Finalmente. Sembra proprio che l'inverno sia quasi passato del tutto. Il sole ha iniziato a far capolino tra le nuvole già da un giorno o due, anche se a dire il vero è ancora un po' pallido, ma perlomeno in Liguria le previsioni meteo per il lungo weekend del 1° maggio sembrano volgere al meglio.
E quale miglior occasione per organizzare un bel giro in moto ed approfittare del clima piacevole e delle giornate che oramai si stanno allungando sempre più.
Questo è più o meno il ragionamento che ho fatto venerdì 1° maggio quando, alzatomi di buon'ora, ho aperto la finestra e contemporanemante ho notato che il cielo era meravigliosamente sereno, l'aria molto tersa e il sole cominciava a salire alto in cielo. Perciò: una giornata ideale per un giro in moto. Ma non il solito giro da sparo, o a cannone che dir si voglia, insieme ad altri amici un po' pazzi (pazzi per la moto intendo). No, la giornata era l'ideale per uno splendido giro turistico.
Di buona mattina, caricata la borsa serbatoio sulla moto e vestito come sempre con l'abbigliamento tecnico mi dirigo anzi, ci dirigiamo visto che questa volta anche mia moglie è stata della partita come passeggera, verso l'autostrada con già in mente ben chiaro il percorso. Partiremo da Genova e percorrendo le splendide strade dell'Appennino ligure di levante arriveremo sino a La Spezia per poi ritornare a casa. Niente male come motogiro.
Imbocco l'autostrada a Genova Pegli e, come era presumibile incontro parecchio traffico: camper, molte auto di turisti soprattutto francesi e fortunatamente anche molti motociclisti. Proseguo in direzione levante sino al casello di Genova est: esco dall'autostrada e da lì, lasciandomi Genova alle spalle, inizio a percorrere la SS 45 in direzione di Piacenza.

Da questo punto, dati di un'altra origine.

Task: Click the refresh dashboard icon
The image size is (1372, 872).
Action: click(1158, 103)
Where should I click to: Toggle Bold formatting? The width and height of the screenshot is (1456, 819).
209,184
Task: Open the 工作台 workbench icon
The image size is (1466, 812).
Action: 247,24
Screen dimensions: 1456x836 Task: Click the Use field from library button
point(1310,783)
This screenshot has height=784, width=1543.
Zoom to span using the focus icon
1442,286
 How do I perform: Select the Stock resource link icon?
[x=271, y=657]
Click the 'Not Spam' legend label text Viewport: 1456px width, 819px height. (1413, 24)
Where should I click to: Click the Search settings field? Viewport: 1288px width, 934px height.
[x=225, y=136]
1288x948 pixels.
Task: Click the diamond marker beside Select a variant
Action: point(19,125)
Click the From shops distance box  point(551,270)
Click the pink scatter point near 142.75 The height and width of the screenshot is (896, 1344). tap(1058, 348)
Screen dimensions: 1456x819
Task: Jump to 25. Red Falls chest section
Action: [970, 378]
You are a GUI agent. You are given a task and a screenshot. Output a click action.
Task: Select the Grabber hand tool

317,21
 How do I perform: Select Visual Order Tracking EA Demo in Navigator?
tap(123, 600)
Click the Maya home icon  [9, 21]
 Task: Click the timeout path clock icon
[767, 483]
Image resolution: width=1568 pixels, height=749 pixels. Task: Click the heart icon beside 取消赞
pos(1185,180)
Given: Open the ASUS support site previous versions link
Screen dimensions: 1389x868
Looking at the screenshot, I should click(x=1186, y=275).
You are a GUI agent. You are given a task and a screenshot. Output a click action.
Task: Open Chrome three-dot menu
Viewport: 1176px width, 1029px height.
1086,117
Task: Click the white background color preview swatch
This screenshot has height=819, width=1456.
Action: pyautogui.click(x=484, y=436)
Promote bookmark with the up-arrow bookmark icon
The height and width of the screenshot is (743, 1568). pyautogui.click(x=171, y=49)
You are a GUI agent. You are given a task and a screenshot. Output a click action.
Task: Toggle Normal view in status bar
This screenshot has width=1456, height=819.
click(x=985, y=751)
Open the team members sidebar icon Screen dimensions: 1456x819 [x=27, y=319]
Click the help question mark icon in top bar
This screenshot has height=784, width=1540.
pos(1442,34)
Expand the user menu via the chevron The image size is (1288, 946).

Incontro piccole località come Traso e Bargagli mentre proseguo per una strada tutta curve sino a Scoffera e poi Torriglia, ridente paese meta di villeggiatura di molti genovesi che, specialmente nei mesi caldi, lasciano la città raggiungendo queste zone collinari.
Da Torriglia continuo ad arrampicarmi sull'Appennino passando per Serra e poi Montebruno, Loco.